The encyclopedic art museum and the mid-sized regional public art gallery might share similar mandates—bringing art to people, and people to art—but their means of doing so vary widely. The AGO brings in approximately one million visitors per year; the MacLaren, roughly 50,000. During a pandemic, museums offer both relief from anxiety and the very real risk of infection. The means of mitigating the risk of transmission—managing crowd size, timed ticketing, and instituting visitor tracking—are significant barriers to access, particularly when considering those who might need us most at this critical moment. We have spent significant time consulting with public health officials and our internal pandemic response teams—often with no representation from front-line educational and visitor services staff, who bore the brunt of museum layoffs—but we have failed to listen in myriad other ways. We’re not speaking enough to our local communities and, often, the artists whose work goes on our walls and in our galleries.

So what does it mean to hold space in a pandemic? Can we conceive of this pandemic as one crisis in a context of ongoing crises, which include state violence against BIPOC communities, mass gentrification, the opioid epidemic, and increasing socioeconomic inequality? We know that the literal chill of the gallery is felt differently by men than it is by women[6]—studies of indoor air temperatures have shown us how air conditioning is a gendered science—but there are other chills in these privileged spaces as well. The affective chill of uniformed security staff who police our interactions with the artworks on view; etiquette signage which emphasizes what we must not do, not what is possible to do; and the sometimes-incomprehensible language of museum didactics contribute to environments that feel hostile or unwelcoming to many. We would be curious if an institution has ever asked an artist whether they wanted uniformed security stationed alongside one of their works, or if placing a guard in its proximity might be a conceptual or emotional barrier against a true engagement with their work? And what of our Covid precautions, which reduce the amount of interpretive aids, increase scrutiny from museum staff, and require significant planning and pre-booking to access exhibitions?

While ensuring the wellbeing of staff and visitors is paramount, it is also our responsibility to counteract the exacerbation of problems of access and inequality. Limited numbers of visitors, members-only access, online booking, and reduced hours will amplify forms of privilege and barriers that museums have, for many years, been making efforts to break down.
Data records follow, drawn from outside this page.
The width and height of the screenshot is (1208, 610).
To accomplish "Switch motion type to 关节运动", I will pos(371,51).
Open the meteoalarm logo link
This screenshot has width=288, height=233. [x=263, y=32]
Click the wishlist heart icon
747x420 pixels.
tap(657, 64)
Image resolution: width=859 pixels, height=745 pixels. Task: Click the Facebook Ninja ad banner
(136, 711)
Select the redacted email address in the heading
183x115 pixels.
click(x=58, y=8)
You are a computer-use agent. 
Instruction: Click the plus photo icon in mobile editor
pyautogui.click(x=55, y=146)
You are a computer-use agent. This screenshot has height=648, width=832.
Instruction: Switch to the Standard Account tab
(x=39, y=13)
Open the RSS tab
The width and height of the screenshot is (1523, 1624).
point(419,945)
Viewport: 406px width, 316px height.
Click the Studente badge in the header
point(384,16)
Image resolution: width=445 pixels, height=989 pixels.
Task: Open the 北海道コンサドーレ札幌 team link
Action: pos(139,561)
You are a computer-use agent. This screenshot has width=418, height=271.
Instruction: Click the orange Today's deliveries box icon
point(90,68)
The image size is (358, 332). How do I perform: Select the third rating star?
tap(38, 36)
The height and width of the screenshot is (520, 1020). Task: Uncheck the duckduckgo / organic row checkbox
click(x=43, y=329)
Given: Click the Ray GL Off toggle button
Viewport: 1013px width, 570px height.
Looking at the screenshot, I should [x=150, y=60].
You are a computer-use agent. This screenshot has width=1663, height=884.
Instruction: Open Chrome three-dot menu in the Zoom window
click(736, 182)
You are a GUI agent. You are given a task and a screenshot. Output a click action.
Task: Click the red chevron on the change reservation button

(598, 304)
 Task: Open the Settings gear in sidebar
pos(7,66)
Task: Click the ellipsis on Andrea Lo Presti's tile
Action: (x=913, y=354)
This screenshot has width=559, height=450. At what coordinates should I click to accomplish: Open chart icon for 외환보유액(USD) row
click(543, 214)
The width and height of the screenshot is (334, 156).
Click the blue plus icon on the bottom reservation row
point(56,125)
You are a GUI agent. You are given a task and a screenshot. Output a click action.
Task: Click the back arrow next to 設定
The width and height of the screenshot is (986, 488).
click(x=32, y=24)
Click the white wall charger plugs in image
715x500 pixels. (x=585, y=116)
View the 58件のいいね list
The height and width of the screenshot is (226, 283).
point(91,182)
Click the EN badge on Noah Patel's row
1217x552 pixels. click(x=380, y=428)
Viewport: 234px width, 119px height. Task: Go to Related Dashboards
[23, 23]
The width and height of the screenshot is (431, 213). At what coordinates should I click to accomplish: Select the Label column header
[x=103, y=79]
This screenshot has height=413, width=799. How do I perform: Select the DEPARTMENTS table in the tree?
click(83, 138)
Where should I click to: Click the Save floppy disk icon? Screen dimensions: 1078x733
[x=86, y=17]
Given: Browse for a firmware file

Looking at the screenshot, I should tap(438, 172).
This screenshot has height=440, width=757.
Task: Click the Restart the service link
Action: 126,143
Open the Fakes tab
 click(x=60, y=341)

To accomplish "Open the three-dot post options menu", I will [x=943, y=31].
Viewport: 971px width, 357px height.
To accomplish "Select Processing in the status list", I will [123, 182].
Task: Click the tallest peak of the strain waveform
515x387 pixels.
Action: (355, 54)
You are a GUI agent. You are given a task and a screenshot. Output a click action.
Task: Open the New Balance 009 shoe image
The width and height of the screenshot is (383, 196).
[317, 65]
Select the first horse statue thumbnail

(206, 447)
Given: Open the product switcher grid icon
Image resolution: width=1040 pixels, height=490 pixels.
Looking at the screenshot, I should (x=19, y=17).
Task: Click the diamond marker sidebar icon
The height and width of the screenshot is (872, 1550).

A clarifying question might be: for whom are we reopening, and is that the audience that needs us most at this time? Can we widen our mandate to those who live in overcrowded housing developments—often our closest neighbors in the downtown cores we inhabit—and those who have been historically marginalized within our institutions? We have the space, but not always the will, to re-envision ourselves as hyper-local, particularly when our local communities aren’t major donors, spendy tourists, or those with significant cultural capital. Can we take steps towards equity with the same urgency that we’ve employed in our Covid-19 task forces? And what can we carry forward from this experience, knowing that this is a rare opportunity to create transformative change within our troubled field?

 

 

[1] CHAPTER 4: MUSEUM COLLECTIONS ENVIRONMENT NPS Museum Handbook, Part I (2016) 4:1 Museum Collections Environment https://www.nps.gov/museum/publications/MHI/MHI.pdf

[2] https://news.artnet.com/art-world/museum-open-letters-activism-1894150

[3] https://www.tandfonline.com/doi/pdf/10.1080/10598650.2017.1306664

[4] Naloxone is an opioid antidote and can reverse the potentially fatal effects of an overdose. Naloxone kits are an important harm-reduction tool and are increasingly carried by organizations and businesses where opiate overdoses are common.